━━ Input material
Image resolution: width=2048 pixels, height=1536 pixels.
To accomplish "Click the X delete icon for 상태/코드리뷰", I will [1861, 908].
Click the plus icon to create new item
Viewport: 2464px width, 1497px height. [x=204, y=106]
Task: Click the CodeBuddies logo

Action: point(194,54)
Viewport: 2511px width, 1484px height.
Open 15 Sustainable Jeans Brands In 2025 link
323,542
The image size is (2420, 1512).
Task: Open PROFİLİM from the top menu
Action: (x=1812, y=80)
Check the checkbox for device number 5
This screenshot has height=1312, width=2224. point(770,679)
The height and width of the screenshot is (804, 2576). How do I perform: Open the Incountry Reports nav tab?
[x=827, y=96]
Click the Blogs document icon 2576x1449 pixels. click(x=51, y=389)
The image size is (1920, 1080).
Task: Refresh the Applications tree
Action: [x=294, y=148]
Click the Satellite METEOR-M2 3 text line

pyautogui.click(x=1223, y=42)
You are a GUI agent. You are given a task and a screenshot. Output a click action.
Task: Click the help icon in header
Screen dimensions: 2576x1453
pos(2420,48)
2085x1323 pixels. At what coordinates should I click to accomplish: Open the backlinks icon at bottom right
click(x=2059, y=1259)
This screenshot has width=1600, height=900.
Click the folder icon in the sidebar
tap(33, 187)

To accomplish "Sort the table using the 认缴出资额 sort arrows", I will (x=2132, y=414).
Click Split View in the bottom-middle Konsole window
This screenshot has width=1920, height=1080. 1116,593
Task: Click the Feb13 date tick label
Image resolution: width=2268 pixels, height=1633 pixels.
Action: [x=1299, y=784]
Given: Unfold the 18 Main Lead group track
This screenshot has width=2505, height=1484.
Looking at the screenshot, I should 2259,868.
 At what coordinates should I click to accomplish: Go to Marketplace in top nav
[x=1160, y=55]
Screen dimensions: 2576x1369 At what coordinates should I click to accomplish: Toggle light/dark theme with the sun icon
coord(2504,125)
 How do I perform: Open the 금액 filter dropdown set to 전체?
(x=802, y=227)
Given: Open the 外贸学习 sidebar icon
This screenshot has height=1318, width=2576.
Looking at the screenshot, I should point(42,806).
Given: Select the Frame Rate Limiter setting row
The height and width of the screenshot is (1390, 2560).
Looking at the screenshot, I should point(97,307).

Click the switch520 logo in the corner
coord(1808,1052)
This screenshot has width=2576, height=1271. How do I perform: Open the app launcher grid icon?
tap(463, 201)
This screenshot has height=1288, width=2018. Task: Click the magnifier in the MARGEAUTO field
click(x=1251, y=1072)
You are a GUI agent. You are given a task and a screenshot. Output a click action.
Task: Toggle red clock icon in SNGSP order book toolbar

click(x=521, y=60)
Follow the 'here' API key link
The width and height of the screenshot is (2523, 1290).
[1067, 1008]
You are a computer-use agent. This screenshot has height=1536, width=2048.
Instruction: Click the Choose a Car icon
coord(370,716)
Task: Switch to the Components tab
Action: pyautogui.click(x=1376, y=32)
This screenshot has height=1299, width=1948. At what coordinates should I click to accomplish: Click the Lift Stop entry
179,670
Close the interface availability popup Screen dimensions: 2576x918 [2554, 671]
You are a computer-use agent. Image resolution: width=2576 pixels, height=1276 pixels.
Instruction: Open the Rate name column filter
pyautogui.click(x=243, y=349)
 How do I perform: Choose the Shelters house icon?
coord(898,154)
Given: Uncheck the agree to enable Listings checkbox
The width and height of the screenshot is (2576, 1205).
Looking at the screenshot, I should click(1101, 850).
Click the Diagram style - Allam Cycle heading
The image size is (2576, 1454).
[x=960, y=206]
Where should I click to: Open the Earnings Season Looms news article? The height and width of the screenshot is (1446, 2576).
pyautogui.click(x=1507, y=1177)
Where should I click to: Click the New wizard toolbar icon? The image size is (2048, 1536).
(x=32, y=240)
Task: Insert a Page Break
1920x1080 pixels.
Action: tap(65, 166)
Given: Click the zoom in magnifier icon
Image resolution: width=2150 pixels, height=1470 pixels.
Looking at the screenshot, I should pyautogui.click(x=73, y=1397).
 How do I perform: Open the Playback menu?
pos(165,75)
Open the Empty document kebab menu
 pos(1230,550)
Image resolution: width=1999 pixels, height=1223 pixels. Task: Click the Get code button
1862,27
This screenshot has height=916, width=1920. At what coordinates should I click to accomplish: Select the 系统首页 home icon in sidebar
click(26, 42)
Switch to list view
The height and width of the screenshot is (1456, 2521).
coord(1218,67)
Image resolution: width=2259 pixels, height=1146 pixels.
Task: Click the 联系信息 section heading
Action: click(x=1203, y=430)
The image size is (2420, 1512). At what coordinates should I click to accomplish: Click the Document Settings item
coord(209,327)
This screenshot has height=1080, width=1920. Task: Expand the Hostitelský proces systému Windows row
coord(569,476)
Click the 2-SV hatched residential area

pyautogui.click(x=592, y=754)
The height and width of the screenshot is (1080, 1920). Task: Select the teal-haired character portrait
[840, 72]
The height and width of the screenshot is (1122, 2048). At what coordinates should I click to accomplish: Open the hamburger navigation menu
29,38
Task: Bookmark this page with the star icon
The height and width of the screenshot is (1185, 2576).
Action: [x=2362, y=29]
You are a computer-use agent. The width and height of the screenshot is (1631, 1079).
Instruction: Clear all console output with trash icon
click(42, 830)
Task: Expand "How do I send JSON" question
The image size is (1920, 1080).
━━━━
Activity -
Retype exactly, and only, the lines above from the one where "This screenshot has height=1288, width=2018." occurs up to and including the one where "Follow the 'here' API key link" occurs.

Problem solution -
This screenshot has height=1288, width=2018. Task: Click the magnifier in the MARGEAUTO field
click(x=1251, y=1072)
You are a GUI agent. You are given a task and a screenshot. Output a click action.
Task: Toggle red clock icon in SNGSP order book toolbar

click(x=521, y=60)
Follow the 'here' API key link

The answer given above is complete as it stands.